What the exercise asks: Retype only what runs from the line that contains "Get Directions (72, 945)" through the last line of the listing below, both lines included.
::::::
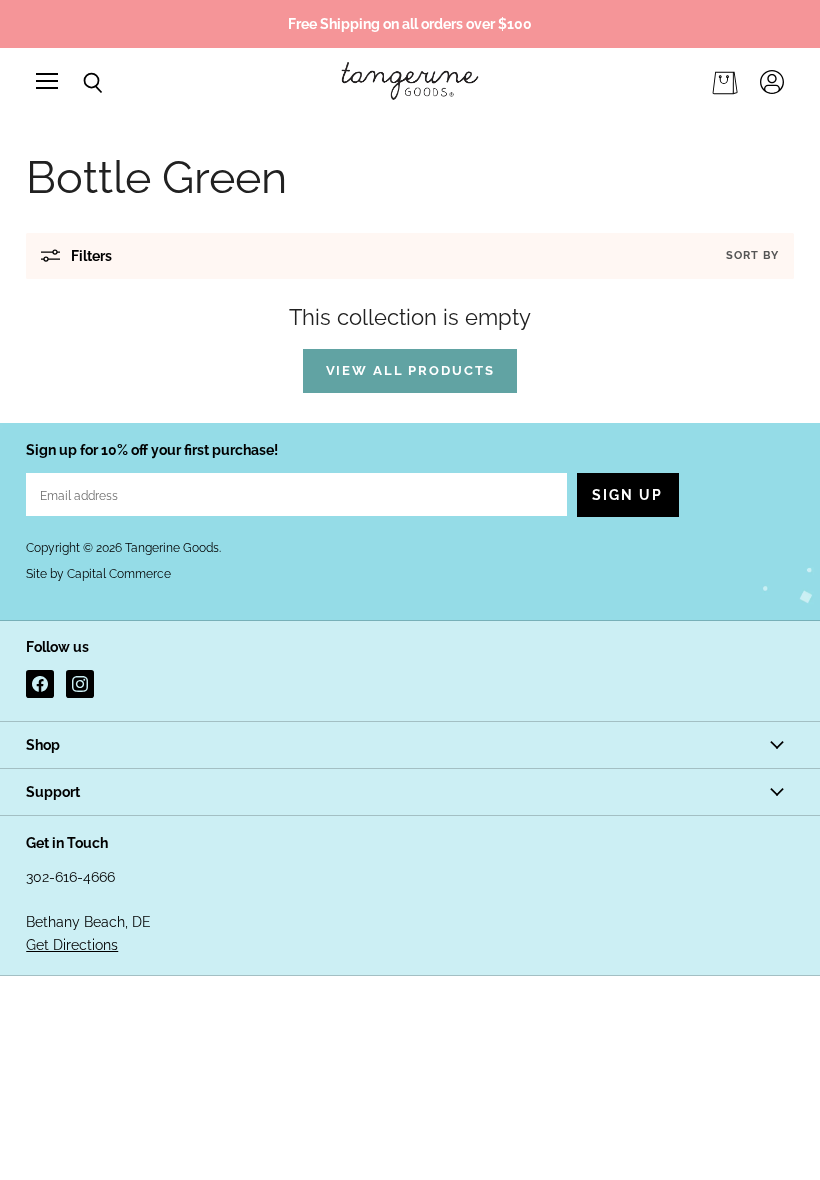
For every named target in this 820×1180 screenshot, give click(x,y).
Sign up (628, 495)
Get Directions (72, 945)
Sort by (752, 255)
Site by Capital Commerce (98, 574)
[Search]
::::::
Task output:
Get Directions (72, 945)
Sort by (752, 255)
Site by Capital Commerce (98, 574)
[Search]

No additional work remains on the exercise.